In particular this part is the important one:


**raw/metadata.json**

The file contains information about movies from MovieLens - 84,661 lines of json objects that have the following fields:
- title – movie title (84,484 unique titles)
- directedBy – directors separated by comma (‘,’)
- starring – actors separated by comma (‘,’)
- dateAdded – date, when the movie was added to MovieLens
- avgRating – average rating of a movie on MovieLens
- imdbId – movie id on the IMDB website (84,661 unique ids)
- item_id – movie id, which is consistent across files (84,661 unique ids)
- Example line:

{"title": "Toy Story (1995)", "directedBy": "John Lasseter", "starring": "Tim Allen, Tom Hanks, Don Rickles, Jim Varney, 
John Ratzenberger, Wallace Shawn, Laurie Metcalf, John Morris, R. Lee Ermey, Annie Potts", "dateAdded": null, "avgRating":
3.89146, "imdbId": "0114709", "item_id": 1}

So what we are going to do it is to assume that all actors that appear in the same movies are connected to each other together with their director. 
This is just an interesting exercise to do. This is the first iteration, and we are going to see if we can find the "most connected actors/actresses or director" according to this metric.

In [85]:
import math
import networkx as nx
import matplotlib.pyplot as plt 
import numpy as np
import json
import operator
# to easily creade the connection between nodes
from itertools import combinations
# save graph
import pickle

In [97]:
# PARAMETERS
# min_amount_movies_to_appear_to_be_considered_in_graph
min_m = 15

In [98]:
# Opening JSON file
filename = 'metadata_movies.json'
# WE USE SET TO AVOID DUPLICATING THE ARTISTS
all_actors = set()
all_directors = set() 
with open(filename) as file:
    for line in file:
        json_file = json.loads(line)
        actors_list = list(json_file['starring'].replace(' ','').split(','))
        directors_list = list(json_file['directedBy'].replace(' ','').split(','))
        
        all_actors.update(actors_list)
        all_directors.update(directors_list)



In [99]:
print (f""" Actors in database: {len(all_actors)} and
 Directores in database: {len(all_directors)} """)
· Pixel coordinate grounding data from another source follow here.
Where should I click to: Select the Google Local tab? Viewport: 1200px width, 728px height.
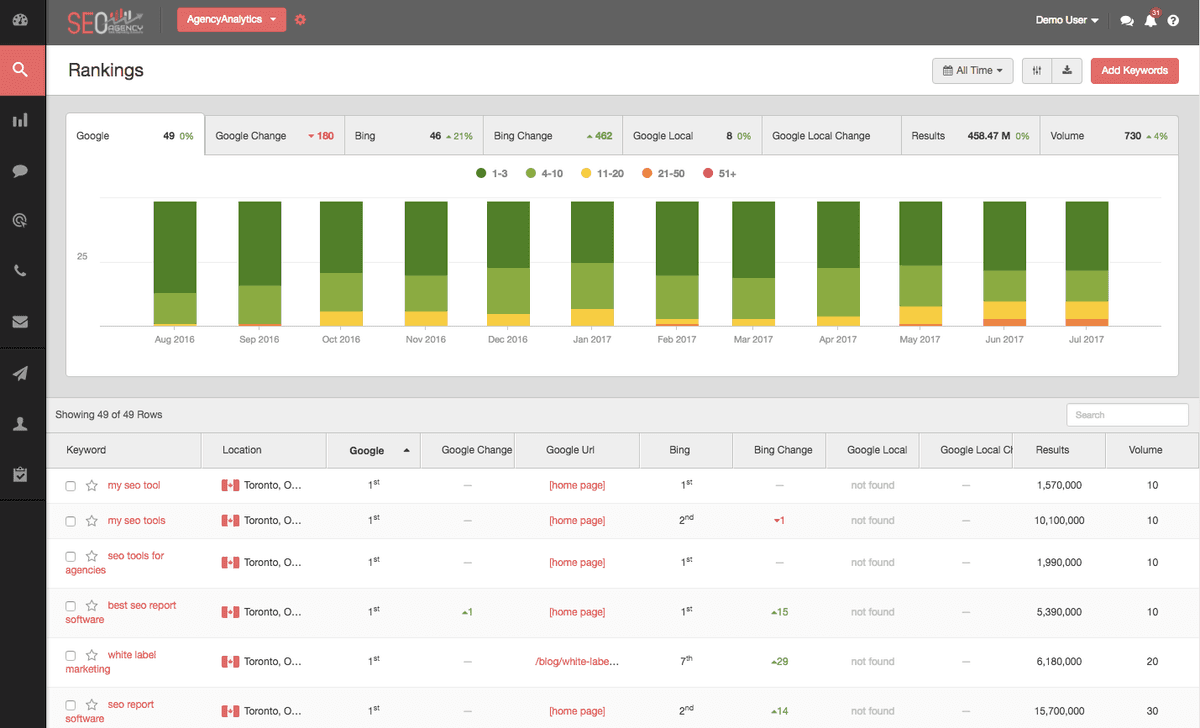[691, 136]
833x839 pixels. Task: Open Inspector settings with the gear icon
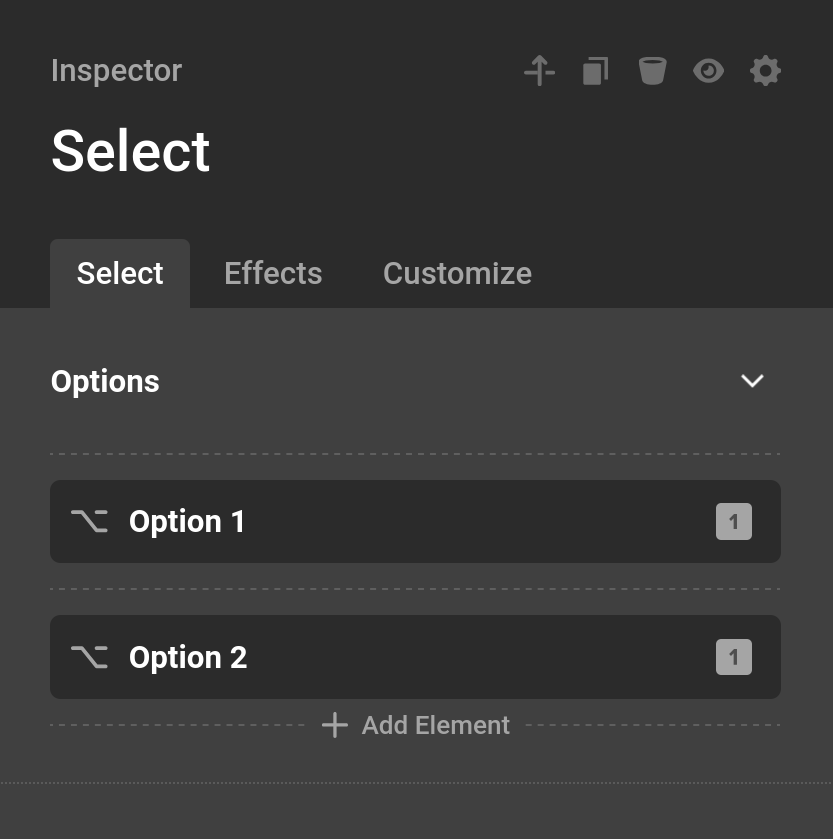(765, 70)
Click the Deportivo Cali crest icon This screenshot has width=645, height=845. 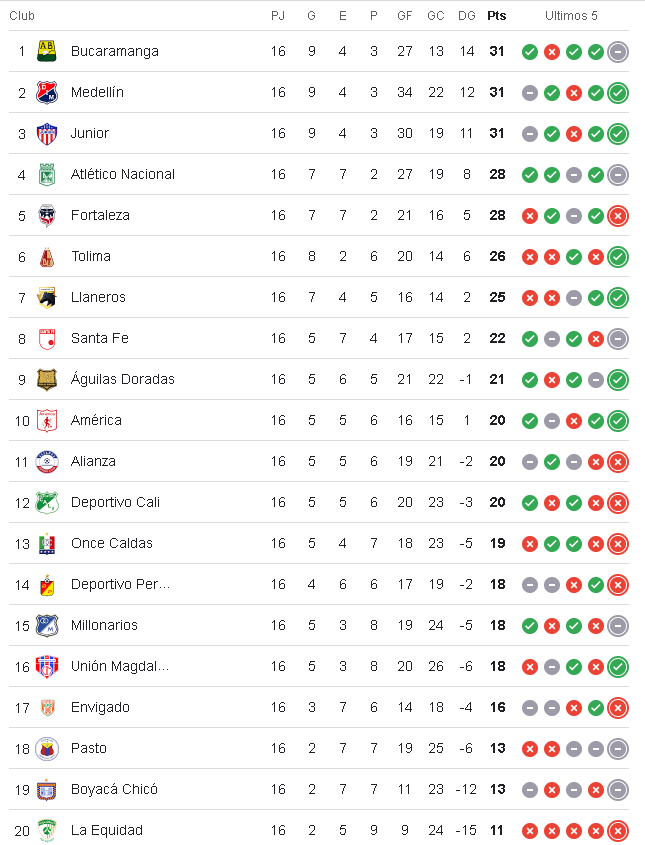click(x=47, y=502)
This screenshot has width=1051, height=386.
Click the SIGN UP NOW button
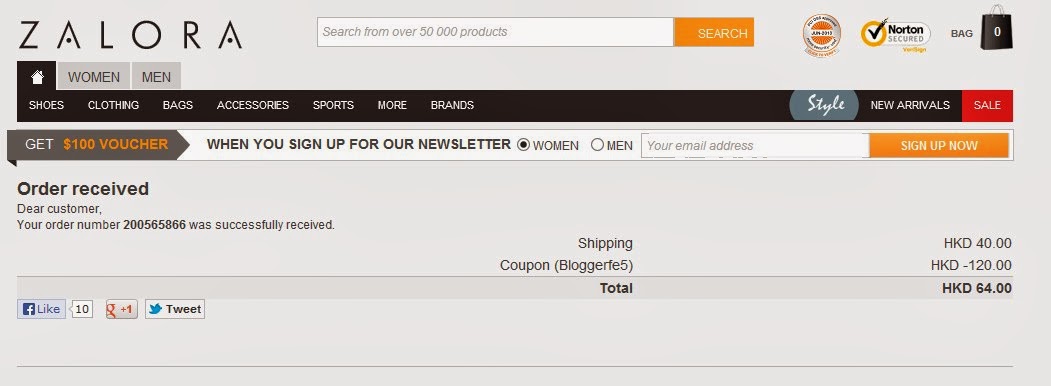coord(939,145)
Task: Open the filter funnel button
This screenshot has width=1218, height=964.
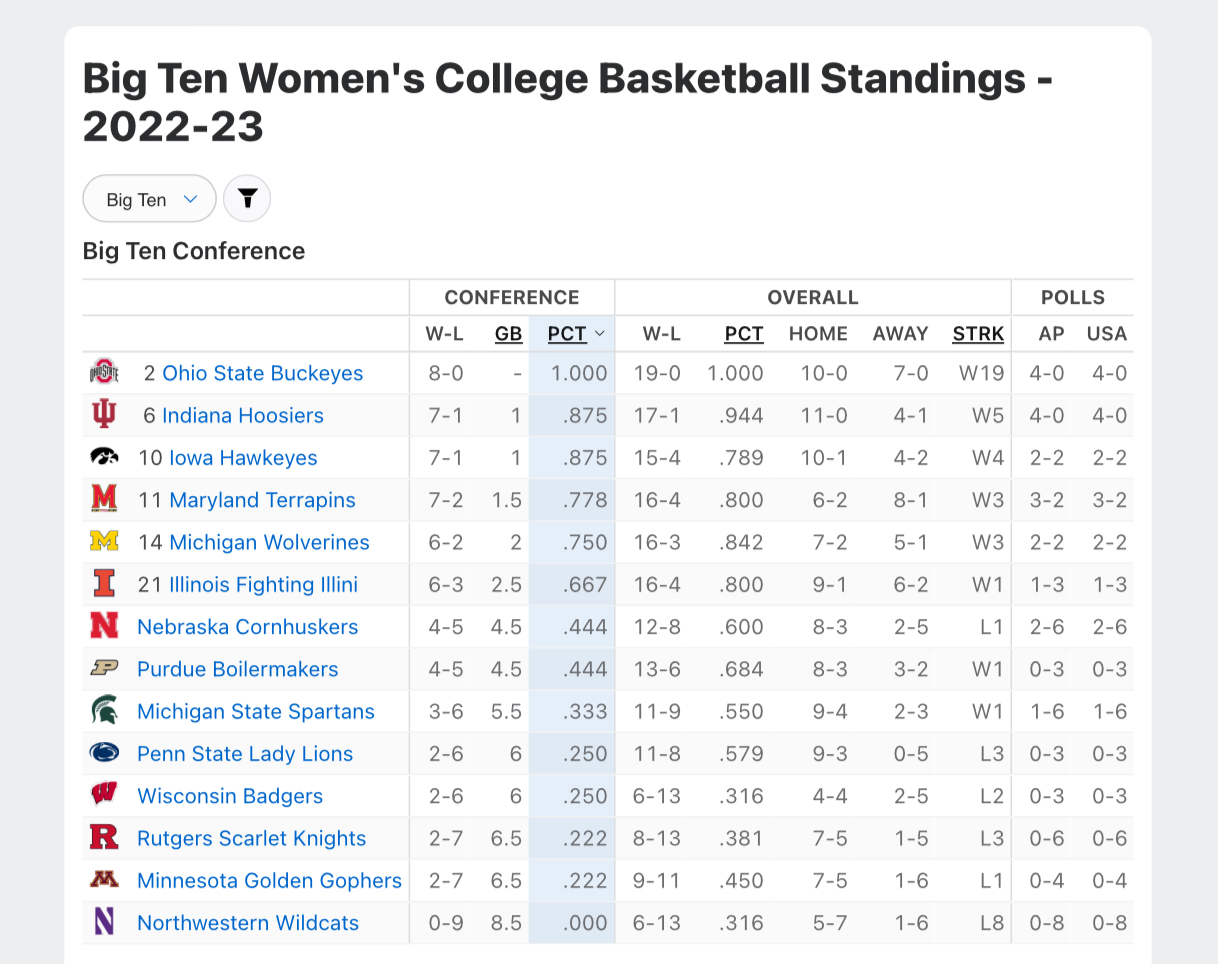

 Actors in database: 123048 and
 Directores in database: 33594 


In [100]:
json_file['starring'].replace(' ','').split(',')

['SteveVaccariello',
 'BarbaraZaun',
 'RobBabik',
 'BradBergman',
 'ChristopherFragapane']

In [101]:
# These are too many, so we need to clean a little the data, we are going to keep the most
# this process is extremely quick :) 

In [102]:
# WE USE DICTIONARY TO CLEAN ARTISTS WHO APPEAR IN JUST A FEW MOVIES (we see this with value)

dict_director = {}
# initiate dictionary directors
for director in list(all_directors):
    dict_director[director] = 0

# initiate actors and actresses    
dict_actors = {}
for actor in list(all_actors):
    dict_actors[actor] = 0    

In [103]:
with open(filename) as file:
    for line in file:
        json_file = json.loads(line)
        temp_direc_list = list(json_file['directedBy'].replace(' ','').split(','))
        temp_actor_list = list(json_file['starring'].replace(' ','').split(','))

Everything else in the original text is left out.